In one of its most important decisions of 2013 (U.S. v. Windsor), the U.S. Supreme Court struck down Section 3 of the Defense of Marriage Act (DOMA), providing estate planning, income tax and other federal benefits relief for same-sex married couples. The section previously barred same-sex couples from being recognized as “spouses” under federal law, denying them from receiving benefits available to married couples. Among other things, this prevented same-sex couples from filing joint income tax returns, or claiming the unlimited marital deduction for gift and estate tax purposes, or using a spouse’s unused applicable exclusion amount (i.e., estate and gift tax exemption) on the death of the first spouse. The denial of these benefits had created anomalous and inequitable results in tax and estate planning for same-sex couples.

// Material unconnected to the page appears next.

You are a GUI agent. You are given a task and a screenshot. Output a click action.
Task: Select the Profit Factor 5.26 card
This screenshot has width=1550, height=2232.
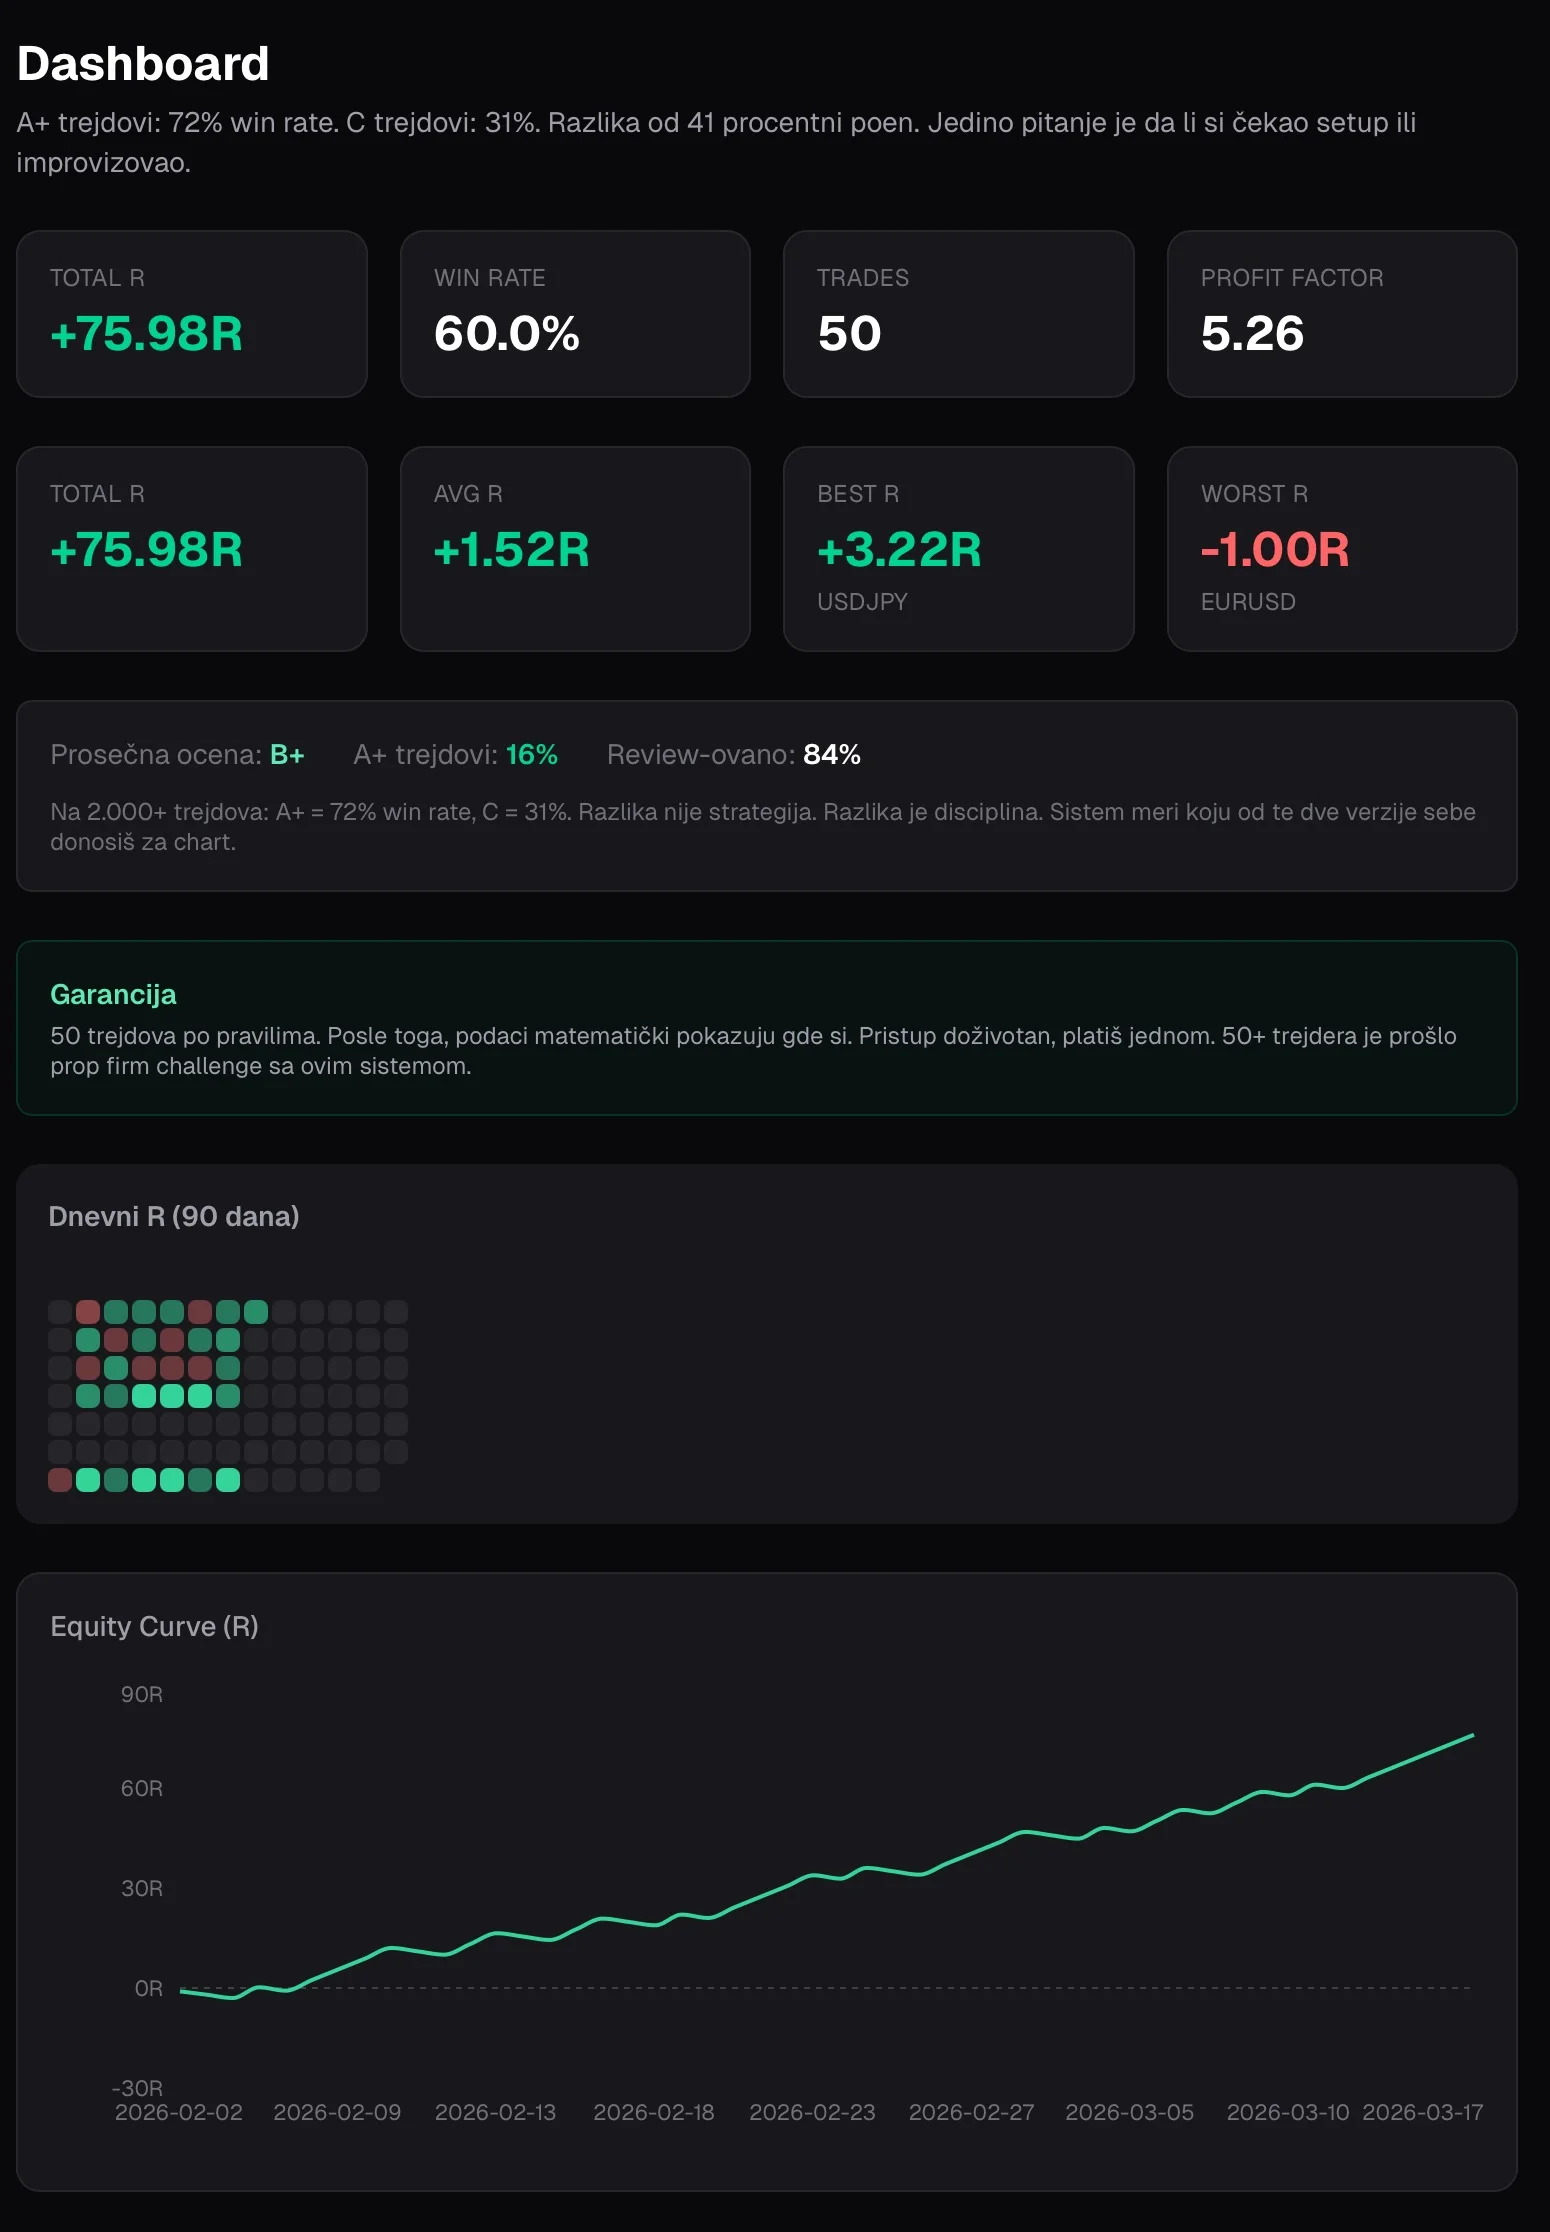(x=1342, y=314)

The Court threw out the notion of a federal definition of marriage as a union between one man and one woman. Notably, DOMA was signed into law during President Clinton’s tenure. In a close 5-4 decision, the Supreme Court now defers to the state law definition of marriage as controlling whether a couple is deemed to be married for federal benefits purposes. As a result, a same-sex marriage that is valid under applicable state law will be recognized to the same extent as an opposite-sex marriage. This would include 12 states and District of Columbia, plus two additional states in which same-sex marriage legislation is pending. By contrast, six states prohibit same-sex marriage by statute and another 29 states prohibit same-sex marriage under their constitutions. The biggest (unanswered) question is what happens if a couple is legally married in one state (where same-sex marriage is permitted) and resides in another state where it is not? Which law applies for purposes of determining whether the couple qualifies for ederal benefits?
In addition to the tax issues cited above, the repeal of Section 3 of DOMA will allow same-sex spouses (and in many cases their children and step-children) to exclude the value of employer-provided health benefits from income, take advantage of the myriad benefits available to spouses under ERISA that apply to qualified retirement plans (such as being able to roll over an inherited 401(k) or 403(b) plan balance income tax free), qualify for health care continuation coverage under COBRA, deduct alimony payments and exclude child support payments on divorce, qualify for pre-tax coverage (i.e., income tax exclusion) available for participants in flexible spending accounts, and enroll in group health plans.
Moreover, many of the benefits available under the federal securities laws that apply to spouses now apply to same-sex couples. For example, for purposes of determining whether an individual is an “accredited investor” (allowing many securities offerings and issuers to avoid securities law registration), the net worth and income of an individual in a same-sex marriage can now be combined with his or her spouse making it easier to meet the test. Also, the benefits available to spouses under the Family and Medical Leave Act now are available to same-sex couples.
Whether or not you agree with the end result of the decision, one thing is clear. Absent a federal constitutional amendment, the Congress and the President cannot define marriage for purposes of federal laws or receiving federal benefits. Only the states can, leaving open the question raised above. Section 2 of DOMA remains in effect (i.e., it was not ruled unconstitutional in the Windsor case). This section allows states to refuse to recognize same-sex marriages performed under the laws of other states. So, if a couple is married in the District of Columbia and resides in Virginia (where marriage is defined under the Virginia Constitution as a union of a man and a woman), will their marriage be recognized under Virginia law for federal or state benefits purposes? Clearly, Virginia employers are now allowed to offer private insurance coverage for employees’ same-sex partners, under legislation signed into law by Governor McDonnell in 2010; this legislation only deals with a small subset of the overall issues affecting same-sex couples. Only time will tell how the Virginia and other states as well as the courts deal with the changing tide involving same-sex marriages.